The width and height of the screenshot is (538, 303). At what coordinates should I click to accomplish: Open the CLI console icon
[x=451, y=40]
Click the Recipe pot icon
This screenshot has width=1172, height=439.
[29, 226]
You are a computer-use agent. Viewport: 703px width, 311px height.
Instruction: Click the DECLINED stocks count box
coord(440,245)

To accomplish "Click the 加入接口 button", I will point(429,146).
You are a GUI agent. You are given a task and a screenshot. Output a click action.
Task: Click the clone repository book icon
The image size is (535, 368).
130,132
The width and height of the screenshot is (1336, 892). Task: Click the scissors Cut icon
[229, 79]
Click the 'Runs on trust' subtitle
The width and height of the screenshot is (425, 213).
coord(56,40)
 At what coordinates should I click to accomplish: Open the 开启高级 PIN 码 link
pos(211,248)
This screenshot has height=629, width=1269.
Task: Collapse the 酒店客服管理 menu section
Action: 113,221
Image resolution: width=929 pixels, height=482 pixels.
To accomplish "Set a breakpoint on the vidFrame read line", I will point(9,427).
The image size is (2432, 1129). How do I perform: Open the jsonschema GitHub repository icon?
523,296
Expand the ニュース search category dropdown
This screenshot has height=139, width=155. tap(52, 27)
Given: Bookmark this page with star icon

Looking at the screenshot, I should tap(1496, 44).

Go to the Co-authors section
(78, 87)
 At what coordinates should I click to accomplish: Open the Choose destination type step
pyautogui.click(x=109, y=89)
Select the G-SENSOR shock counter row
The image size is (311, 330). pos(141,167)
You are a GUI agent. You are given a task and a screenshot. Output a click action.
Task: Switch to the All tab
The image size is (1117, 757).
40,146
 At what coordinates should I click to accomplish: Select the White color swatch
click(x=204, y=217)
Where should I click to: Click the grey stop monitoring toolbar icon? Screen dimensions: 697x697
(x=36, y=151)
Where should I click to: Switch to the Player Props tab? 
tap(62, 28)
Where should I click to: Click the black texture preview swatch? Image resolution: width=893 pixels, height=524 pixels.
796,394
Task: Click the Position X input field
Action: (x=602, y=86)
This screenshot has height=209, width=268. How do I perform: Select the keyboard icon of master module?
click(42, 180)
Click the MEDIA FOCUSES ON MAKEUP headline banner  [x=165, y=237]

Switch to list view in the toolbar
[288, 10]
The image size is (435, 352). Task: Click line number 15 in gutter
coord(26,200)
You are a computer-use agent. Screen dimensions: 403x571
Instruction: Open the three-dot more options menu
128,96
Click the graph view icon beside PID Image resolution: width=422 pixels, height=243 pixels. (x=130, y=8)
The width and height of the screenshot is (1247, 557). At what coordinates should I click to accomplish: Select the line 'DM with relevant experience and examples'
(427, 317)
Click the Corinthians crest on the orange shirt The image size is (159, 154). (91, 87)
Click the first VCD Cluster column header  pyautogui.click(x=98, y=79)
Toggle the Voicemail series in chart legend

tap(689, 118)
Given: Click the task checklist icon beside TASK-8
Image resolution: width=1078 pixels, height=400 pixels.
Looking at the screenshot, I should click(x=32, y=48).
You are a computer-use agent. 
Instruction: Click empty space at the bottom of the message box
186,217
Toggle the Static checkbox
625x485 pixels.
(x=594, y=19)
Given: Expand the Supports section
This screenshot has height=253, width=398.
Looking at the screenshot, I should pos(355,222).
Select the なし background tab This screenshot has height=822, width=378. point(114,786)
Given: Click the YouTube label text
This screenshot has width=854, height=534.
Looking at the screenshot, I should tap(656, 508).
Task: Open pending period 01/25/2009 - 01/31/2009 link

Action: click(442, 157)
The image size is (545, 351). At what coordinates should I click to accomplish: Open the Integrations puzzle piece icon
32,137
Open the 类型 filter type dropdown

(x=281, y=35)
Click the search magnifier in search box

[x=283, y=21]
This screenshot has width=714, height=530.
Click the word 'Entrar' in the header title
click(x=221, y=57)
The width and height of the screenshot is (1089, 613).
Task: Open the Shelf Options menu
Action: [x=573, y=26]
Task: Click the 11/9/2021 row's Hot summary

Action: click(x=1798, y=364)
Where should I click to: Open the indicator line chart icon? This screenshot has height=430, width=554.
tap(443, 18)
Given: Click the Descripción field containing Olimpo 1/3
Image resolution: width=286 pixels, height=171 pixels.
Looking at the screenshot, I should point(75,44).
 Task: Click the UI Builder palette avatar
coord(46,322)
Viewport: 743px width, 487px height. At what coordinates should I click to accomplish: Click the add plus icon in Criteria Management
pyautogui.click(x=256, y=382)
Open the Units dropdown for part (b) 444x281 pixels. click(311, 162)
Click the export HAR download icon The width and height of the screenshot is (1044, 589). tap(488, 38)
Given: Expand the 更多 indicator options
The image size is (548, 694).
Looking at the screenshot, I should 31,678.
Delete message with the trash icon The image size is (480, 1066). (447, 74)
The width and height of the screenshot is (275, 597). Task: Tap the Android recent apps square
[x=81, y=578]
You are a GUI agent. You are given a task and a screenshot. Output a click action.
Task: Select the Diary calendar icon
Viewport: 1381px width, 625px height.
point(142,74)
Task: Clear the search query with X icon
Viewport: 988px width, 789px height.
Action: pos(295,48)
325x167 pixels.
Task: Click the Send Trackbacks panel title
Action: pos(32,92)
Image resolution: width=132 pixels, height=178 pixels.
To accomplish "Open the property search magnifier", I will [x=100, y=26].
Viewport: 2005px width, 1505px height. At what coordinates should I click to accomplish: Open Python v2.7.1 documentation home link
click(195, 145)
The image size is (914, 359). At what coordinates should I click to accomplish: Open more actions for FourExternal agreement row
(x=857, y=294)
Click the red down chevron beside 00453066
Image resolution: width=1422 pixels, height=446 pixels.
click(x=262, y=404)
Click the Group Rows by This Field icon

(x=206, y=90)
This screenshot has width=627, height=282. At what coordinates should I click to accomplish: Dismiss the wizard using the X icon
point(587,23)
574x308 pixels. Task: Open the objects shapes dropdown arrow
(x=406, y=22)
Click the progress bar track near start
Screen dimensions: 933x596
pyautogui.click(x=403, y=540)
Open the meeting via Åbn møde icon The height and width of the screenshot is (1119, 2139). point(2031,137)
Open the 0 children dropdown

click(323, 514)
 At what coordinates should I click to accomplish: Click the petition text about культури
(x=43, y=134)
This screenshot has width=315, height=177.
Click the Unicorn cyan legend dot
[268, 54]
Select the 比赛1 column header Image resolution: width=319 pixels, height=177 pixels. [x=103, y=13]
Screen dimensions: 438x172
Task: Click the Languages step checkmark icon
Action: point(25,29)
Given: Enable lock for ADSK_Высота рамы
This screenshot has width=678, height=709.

***

### [Problem to solve]
Can you revise all the items above so that every "At what coordinates should I click to accomplish" becomes "Where do I need to click to carry out", with everything else left the same?

### [Response to this task]
The width and height of the screenshot is (538, 303). Where do I need to click to carry out: Open the CLI console icon
[x=451, y=40]
Click the Recipe pot icon
This screenshot has width=1172, height=439.
[29, 226]
You are a computer-use agent. Viewport: 703px width, 311px height.
Instruction: Click the DECLINED stocks count box
coord(440,245)

To accomplish "Click the 加入接口 button", I will point(429,146).
You are a GUI agent. You are given a task and a screenshot. Output a click action.
Task: Click the clone repository book icon
The image size is (535, 368).
130,132
The width and height of the screenshot is (1336, 892). Task: Click the scissors Cut icon
[229, 79]
Click the 'Runs on trust' subtitle
The width and height of the screenshot is (425, 213).
coord(56,40)
 Where do I need to click to carry out: Open the 开启高级 PIN 码 link
pos(211,248)
This screenshot has height=629, width=1269.
Task: Collapse the 酒店客服管理 menu section
Action: 113,221
Image resolution: width=929 pixels, height=482 pixels.
To accomplish "Set a breakpoint on the vidFrame read line", I will point(9,427).
The image size is (2432, 1129). How do I perform: Open the jsonschema GitHub repository icon?
523,296
Expand the ニュース search category dropdown
This screenshot has height=139, width=155. tap(52, 27)
Given: Bookmark this page with star icon

Looking at the screenshot, I should tap(1496, 44).

Go to the Co-authors section
(78, 87)
 Where do I need to click to carry out: Open the Choose destination type step
pyautogui.click(x=109, y=89)
Select the G-SENSOR shock counter row
The image size is (311, 330). pos(141,167)
You are a GUI agent. You are given a task and a screenshot. Output a click action.
Task: Switch to the All tab
The image size is (1117, 757).
40,146
 Where do I need to click to carry out: Select the White color swatch
click(x=204, y=217)
Where should I click to: Click the grey stop monitoring toolbar icon? Screen dimensions: 697x697
(x=36, y=151)
Where should I click to: Switch to the Player Props tab? 
tap(62, 28)
Where should I click to: Click the black texture preview swatch? Image resolution: width=893 pixels, height=524 pixels.
796,394
Task: Click the Position X input field
Action: (x=602, y=86)
This screenshot has height=209, width=268. How do I perform: Select the keyboard icon of master module?
click(42, 180)
Click the MEDIA FOCUSES ON MAKEUP headline banner  [x=165, y=237]

Switch to list view in the toolbar
[288, 10]
The image size is (435, 352). Task: Click line number 15 in gutter
coord(26,200)
You are a computer-use agent. Screen dimensions: 403x571
Instruction: Open the three-dot more options menu
128,96
Click the graph view icon beside PID Image resolution: width=422 pixels, height=243 pixels. (x=130, y=8)
The width and height of the screenshot is (1247, 557). Where do I need to click to carry out: Select the line 'DM with relevant experience and examples'
(427, 317)
Click the Corinthians crest on the orange shirt The image size is (159, 154). (91, 87)
Click the first VCD Cluster column header  pyautogui.click(x=98, y=79)
Toggle the Voicemail series in chart legend

tap(689, 118)
Given: Click the task checklist icon beside TASK-8
Image resolution: width=1078 pixels, height=400 pixels.
Looking at the screenshot, I should click(x=32, y=48).
You are a computer-use agent. 
Instruction: Click empty space at the bottom of the message box
186,217
Toggle the Static checkbox
625x485 pixels.
(x=594, y=19)
Given: Expand the Supports section
This screenshot has height=253, width=398.
Looking at the screenshot, I should pos(355,222).
Select the なし background tab This screenshot has height=822, width=378. point(114,786)
Given: Click the YouTube label text
This screenshot has width=854, height=534.
Looking at the screenshot, I should tap(656, 508).
Task: Open pending period 01/25/2009 - 01/31/2009 link

Action: click(442, 157)
The image size is (545, 351). Where do I need to click to carry out: Open the Integrations puzzle piece icon
32,137
Open the 类型 filter type dropdown

(x=281, y=35)
Click the search magnifier in search box

[x=283, y=21]
This screenshot has width=714, height=530.
Click the word 'Entrar' in the header title
click(x=221, y=57)
The width and height of the screenshot is (1089, 613).
Task: Open the Shelf Options menu
Action: [x=573, y=26]
Task: Click the 11/9/2021 row's Hot summary

Action: click(x=1798, y=364)
Where should I click to: Open the indicator line chart icon? This screenshot has height=430, width=554.
tap(443, 18)
Given: Click the Descripción field containing Olimpo 1/3
Image resolution: width=286 pixels, height=171 pixels.
Looking at the screenshot, I should point(75,44).
 Task: Click the UI Builder palette avatar
coord(46,322)
Viewport: 743px width, 487px height. Where do I need to click to carry out: Click the add plus icon in Criteria Management
pyautogui.click(x=256, y=382)
Open the Units dropdown for part (b) 444x281 pixels. click(311, 162)
Click the export HAR download icon The width and height of the screenshot is (1044, 589). tap(488, 38)
Given: Expand the 更多 indicator options
The image size is (548, 694).
Looking at the screenshot, I should 31,678.
Delete message with the trash icon The image size is (480, 1066). (447, 74)
The width and height of the screenshot is (275, 597). Task: Tap the Android recent apps square
[x=81, y=578]
You are a GUI agent. You are given a task and a screenshot. Output a click action.
Task: Select the Diary calendar icon
Viewport: 1381px width, 625px height.
point(142,74)
Task: Clear the search query with X icon
Viewport: 988px width, 789px height.
Action: pos(295,48)
325x167 pixels.
Task: Click the Send Trackbacks panel title
Action: pos(32,92)
Image resolution: width=132 pixels, height=178 pixels.
To accomplish "Open the property search magnifier", I will [x=100, y=26].
Viewport: 2005px width, 1505px height. Where do I need to click to carry out: Open Python v2.7.1 documentation home link
click(195, 145)
The image size is (914, 359). Where do I need to click to carry out: Open more actions for FourExternal agreement row
(x=857, y=294)
Click the red down chevron beside 00453066
Image resolution: width=1422 pixels, height=446 pixels.
click(x=262, y=404)
Click the Group Rows by This Field icon

(x=206, y=90)
This screenshot has width=627, height=282. Where do I need to click to carry out: Dismiss the wizard using the X icon
point(587,23)
574x308 pixels. Task: Open the objects shapes dropdown arrow
(x=406, y=22)
Click the progress bar track near start
Screen dimensions: 933x596
pyautogui.click(x=403, y=540)
Open the meeting via Åbn møde icon The height and width of the screenshot is (1119, 2139). point(2031,137)
Open the 0 children dropdown

click(323, 514)
 Where do I need to click to carry out: Click the petition text about культури
(x=43, y=134)
This screenshot has width=315, height=177.
Click the Unicorn cyan legend dot
[268, 54]
Select the 比赛1 column header Image resolution: width=319 pixels, height=177 pixels. [x=103, y=13]
Screen dimensions: 438x172
Task: Click the Languages step checkmark icon
Action: point(25,29)
Given: Enable lock for ADSK_Высота рамы
This screenshot has width=678, height=709.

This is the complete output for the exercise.